Recorded data:
* * *

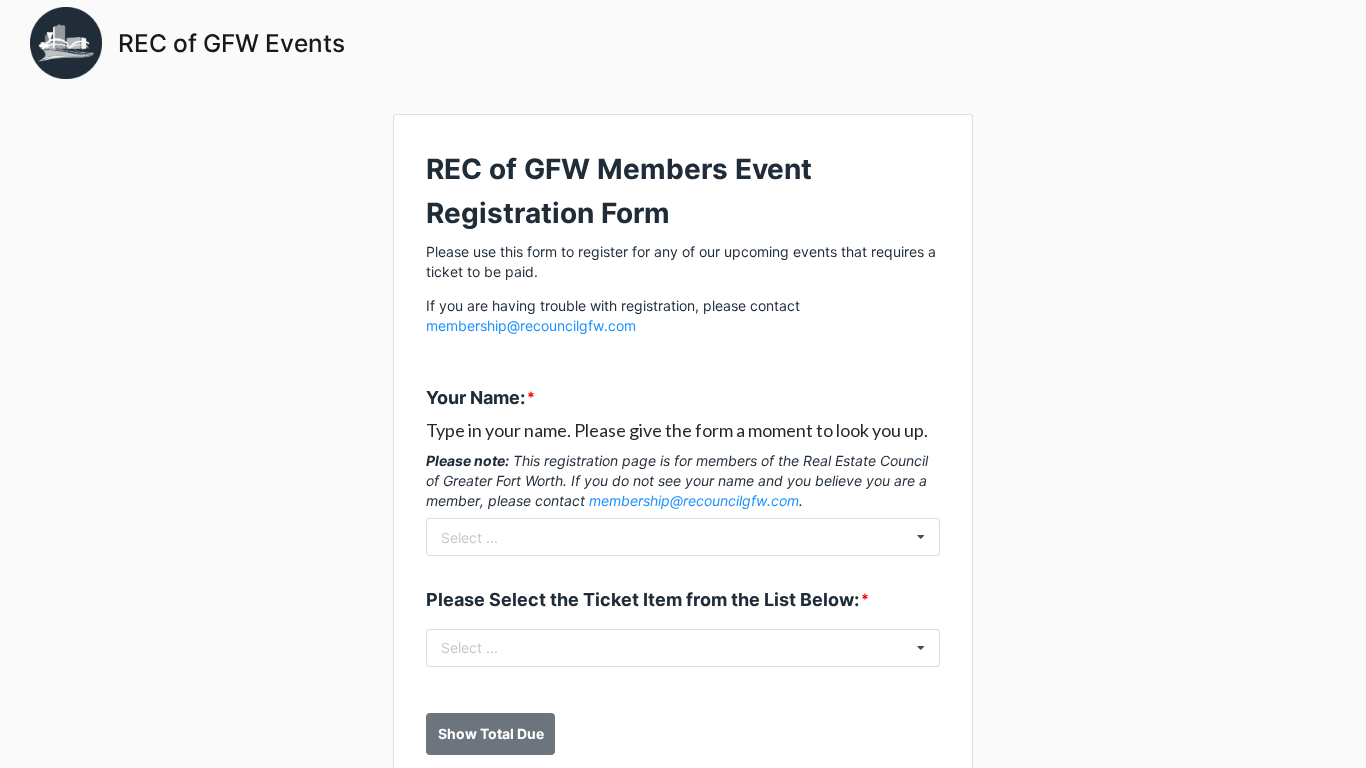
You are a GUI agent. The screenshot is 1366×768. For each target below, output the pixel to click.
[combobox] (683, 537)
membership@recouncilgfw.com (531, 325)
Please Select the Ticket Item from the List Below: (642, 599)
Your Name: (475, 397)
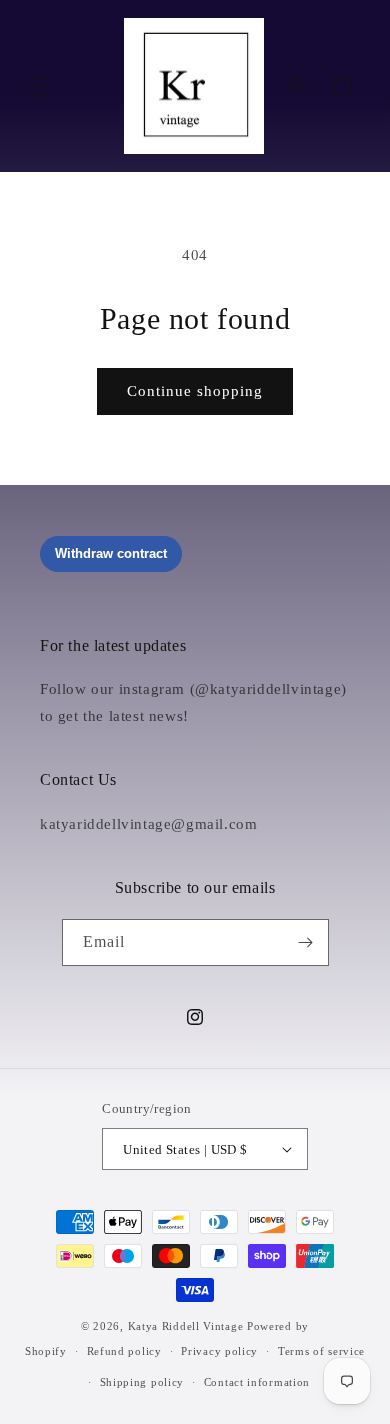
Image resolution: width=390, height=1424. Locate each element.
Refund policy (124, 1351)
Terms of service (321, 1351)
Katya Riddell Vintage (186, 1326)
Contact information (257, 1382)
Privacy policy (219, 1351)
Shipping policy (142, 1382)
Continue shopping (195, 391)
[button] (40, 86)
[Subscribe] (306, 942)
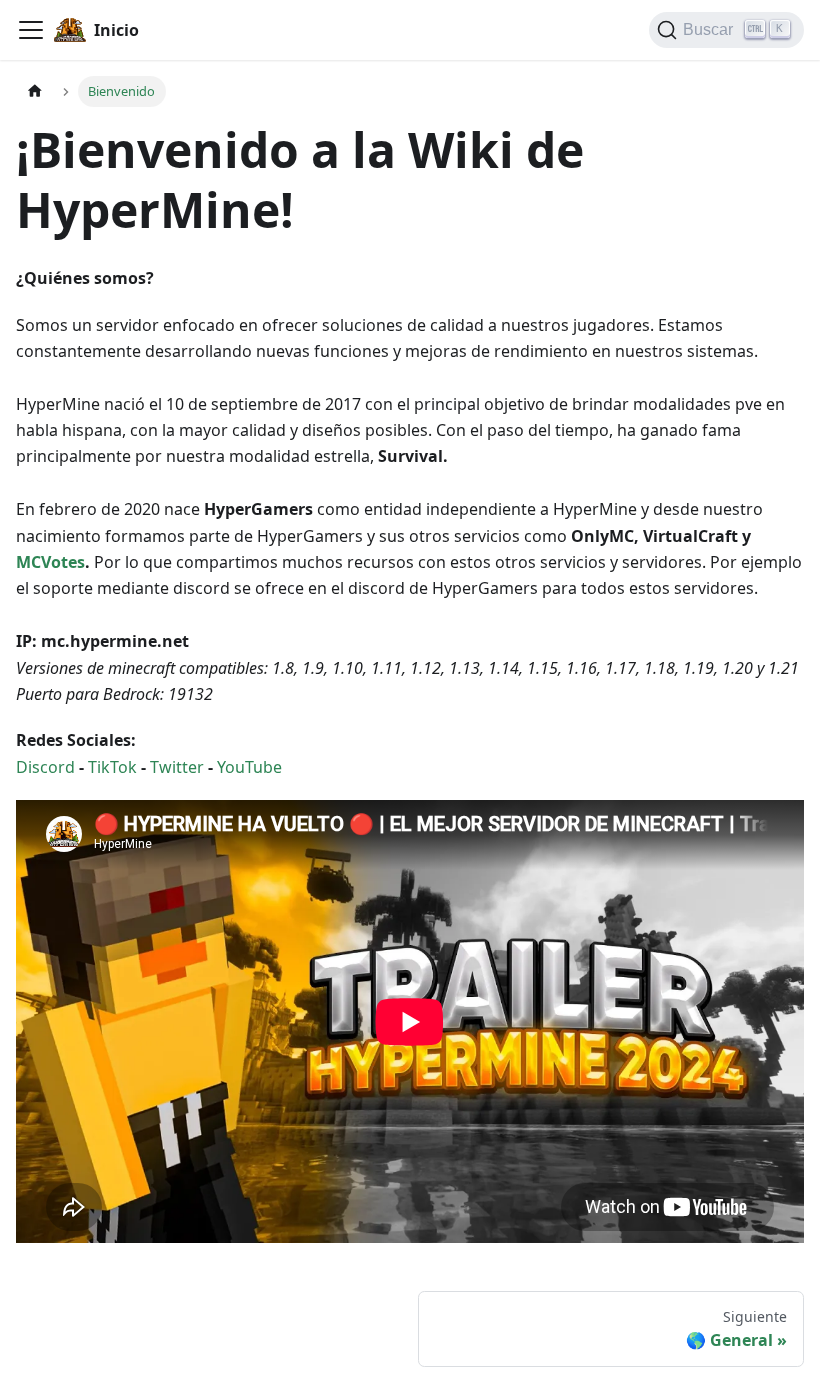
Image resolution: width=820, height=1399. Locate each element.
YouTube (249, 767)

* * *

Directions for this task: Quote the preceding listing precisely and completely, omitting its images.

Answer section:
You are a GUI agent. The screenshot is 1366×768. For each target below, output the pixel to click.
[combobox] (683, 537)
membership@recouncilgfw.com (531, 325)
Please Select the Ticket Item from the List Below: (642, 599)
Your Name: (475, 397)
Image resolution: width=390, height=1424. Locate each element.
Refund policy (124, 1351)
Terms of service (321, 1351)
Katya Riddell Vintage (186, 1326)
Contact information (257, 1382)
Privacy policy (219, 1351)
Shipping policy (142, 1382)
Continue shopping (195, 391)
[button] (40, 86)
[Subscribe] (306, 942)
Image resolution: width=820, height=1399. Locate each element.
YouTube (249, 767)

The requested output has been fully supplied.